How to complete this task: From the records below, print exactly the lines starting at the one containing "Lived Experience (94, 957)" and ending at the one containing "Animal Comedy (192, 2419)", ends included, and nothing else.

Entries supplied:
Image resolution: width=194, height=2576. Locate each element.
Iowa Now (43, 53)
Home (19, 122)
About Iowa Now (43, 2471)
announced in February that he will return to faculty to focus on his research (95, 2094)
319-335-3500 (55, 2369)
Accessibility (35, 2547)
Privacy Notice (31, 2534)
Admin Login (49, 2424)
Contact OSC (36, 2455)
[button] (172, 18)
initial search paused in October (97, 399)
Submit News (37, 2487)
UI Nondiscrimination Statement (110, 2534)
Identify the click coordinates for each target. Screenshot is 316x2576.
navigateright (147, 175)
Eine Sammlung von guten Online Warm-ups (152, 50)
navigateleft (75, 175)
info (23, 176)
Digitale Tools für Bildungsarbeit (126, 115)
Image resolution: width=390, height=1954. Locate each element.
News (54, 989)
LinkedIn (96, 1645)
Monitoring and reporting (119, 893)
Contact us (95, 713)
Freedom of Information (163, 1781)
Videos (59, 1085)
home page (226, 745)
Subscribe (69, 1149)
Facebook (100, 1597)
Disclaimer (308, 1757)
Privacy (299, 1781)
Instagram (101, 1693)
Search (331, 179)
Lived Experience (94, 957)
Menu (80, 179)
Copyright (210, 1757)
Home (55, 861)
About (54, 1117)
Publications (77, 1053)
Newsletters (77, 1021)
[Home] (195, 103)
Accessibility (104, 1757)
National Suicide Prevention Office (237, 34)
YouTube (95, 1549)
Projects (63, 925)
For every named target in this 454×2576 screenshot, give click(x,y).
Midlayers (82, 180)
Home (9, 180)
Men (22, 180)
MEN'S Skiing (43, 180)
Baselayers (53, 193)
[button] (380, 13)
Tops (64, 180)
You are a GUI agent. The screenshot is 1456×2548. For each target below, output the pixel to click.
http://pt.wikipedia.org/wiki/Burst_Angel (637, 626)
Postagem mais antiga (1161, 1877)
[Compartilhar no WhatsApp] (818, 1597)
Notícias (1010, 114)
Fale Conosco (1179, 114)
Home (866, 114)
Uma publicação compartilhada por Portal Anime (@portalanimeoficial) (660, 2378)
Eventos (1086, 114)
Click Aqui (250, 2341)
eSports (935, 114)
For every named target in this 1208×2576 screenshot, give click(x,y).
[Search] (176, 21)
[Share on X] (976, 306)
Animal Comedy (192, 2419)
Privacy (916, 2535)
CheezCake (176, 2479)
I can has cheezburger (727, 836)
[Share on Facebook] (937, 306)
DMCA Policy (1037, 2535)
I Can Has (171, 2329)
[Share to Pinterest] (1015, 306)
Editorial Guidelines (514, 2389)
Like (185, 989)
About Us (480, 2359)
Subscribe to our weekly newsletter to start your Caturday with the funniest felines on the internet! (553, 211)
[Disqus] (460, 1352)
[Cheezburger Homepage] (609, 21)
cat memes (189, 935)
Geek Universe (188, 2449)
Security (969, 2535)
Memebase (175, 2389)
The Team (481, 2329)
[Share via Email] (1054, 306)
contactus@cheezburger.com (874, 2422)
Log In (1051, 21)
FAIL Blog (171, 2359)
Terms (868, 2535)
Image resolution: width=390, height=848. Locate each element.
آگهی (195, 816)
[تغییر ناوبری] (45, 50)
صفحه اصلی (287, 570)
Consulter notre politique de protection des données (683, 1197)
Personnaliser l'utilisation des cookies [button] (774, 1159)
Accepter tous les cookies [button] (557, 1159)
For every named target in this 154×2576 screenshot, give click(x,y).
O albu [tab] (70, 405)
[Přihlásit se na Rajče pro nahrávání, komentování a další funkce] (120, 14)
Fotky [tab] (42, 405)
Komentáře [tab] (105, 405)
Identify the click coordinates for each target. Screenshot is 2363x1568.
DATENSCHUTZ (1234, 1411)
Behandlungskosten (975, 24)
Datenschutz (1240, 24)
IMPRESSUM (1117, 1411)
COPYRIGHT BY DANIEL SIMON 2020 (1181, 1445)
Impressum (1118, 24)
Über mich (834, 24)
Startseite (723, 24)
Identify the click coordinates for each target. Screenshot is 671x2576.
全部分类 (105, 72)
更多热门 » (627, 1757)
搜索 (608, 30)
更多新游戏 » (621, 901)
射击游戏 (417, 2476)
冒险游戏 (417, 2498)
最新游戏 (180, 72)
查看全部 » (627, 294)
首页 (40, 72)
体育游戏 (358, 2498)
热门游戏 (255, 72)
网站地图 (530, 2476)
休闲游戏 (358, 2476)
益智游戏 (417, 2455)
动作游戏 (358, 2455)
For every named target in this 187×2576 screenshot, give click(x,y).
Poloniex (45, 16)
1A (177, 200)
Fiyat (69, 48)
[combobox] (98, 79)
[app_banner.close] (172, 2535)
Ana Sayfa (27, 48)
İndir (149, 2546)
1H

Task result:
Lived Experience (94, 957)
Menu (80, 179)
Copyright (210, 1757)
Home (55, 861)
About (54, 1117)
Publications (77, 1053)
Newsletters (77, 1021)
[Home] (195, 103)
Accessibility (104, 1757)
National Suicide Prevention Office (237, 34)
YouTube (95, 1549)
Projects (63, 925)
For every named target in this 454×2576 screenshot, give click(x,y).
Midlayers (82, 180)
Home (9, 180)
Men (22, 180)
MEN'S Skiing (43, 180)
Baselayers (53, 193)
[button] (380, 13)
Tops (64, 180)
You are a GUI agent. The screenshot is 1456×2548. For each target below, output the pixel to click.
http://pt.wikipedia.org/wiki/Burst_Angel (637, 626)
Postagem mais antiga (1161, 1877)
[Compartilhar no WhatsApp] (818, 1597)
Notícias (1010, 114)
Fale Conosco (1179, 114)
Home (866, 114)
Uma publicação compartilhada por Portal Anime (@portalanimeoficial) (660, 2378)
Eventos (1086, 114)
Click Aqui (250, 2341)
eSports (935, 114)
For every named target in this 1208×2576 screenshot, give click(x,y).
[Search] (176, 21)
[Share on X] (976, 306)
Animal Comedy (192, 2419)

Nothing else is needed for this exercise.